**Data listing:**
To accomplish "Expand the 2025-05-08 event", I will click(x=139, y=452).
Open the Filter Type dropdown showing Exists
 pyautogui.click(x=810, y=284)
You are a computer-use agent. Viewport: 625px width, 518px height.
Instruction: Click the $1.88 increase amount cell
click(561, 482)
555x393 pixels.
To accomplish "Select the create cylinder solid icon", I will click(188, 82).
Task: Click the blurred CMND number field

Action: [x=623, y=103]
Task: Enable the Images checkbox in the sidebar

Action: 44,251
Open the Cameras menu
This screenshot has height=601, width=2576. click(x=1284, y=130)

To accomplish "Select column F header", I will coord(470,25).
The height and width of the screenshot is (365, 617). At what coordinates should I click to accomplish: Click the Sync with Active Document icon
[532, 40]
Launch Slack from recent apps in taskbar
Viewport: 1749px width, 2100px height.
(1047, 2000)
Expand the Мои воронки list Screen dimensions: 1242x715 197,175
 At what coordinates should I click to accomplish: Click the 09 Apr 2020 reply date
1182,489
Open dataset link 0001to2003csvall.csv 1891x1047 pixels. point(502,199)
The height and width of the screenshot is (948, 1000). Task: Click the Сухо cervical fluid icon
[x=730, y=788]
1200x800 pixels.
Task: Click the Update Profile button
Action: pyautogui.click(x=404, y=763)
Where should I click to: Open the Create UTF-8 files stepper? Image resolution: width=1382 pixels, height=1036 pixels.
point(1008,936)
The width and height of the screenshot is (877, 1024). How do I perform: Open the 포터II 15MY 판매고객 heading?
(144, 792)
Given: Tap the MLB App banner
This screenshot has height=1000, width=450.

**About this task:** Pull every line with the string "Expand" from the data above.

**Answer for this exercise:**
To accomplish "Expand the 2025-05-08 event", I will click(x=139, y=452).
Expand the Мои воронки list Screen dimensions: 1242x715 197,175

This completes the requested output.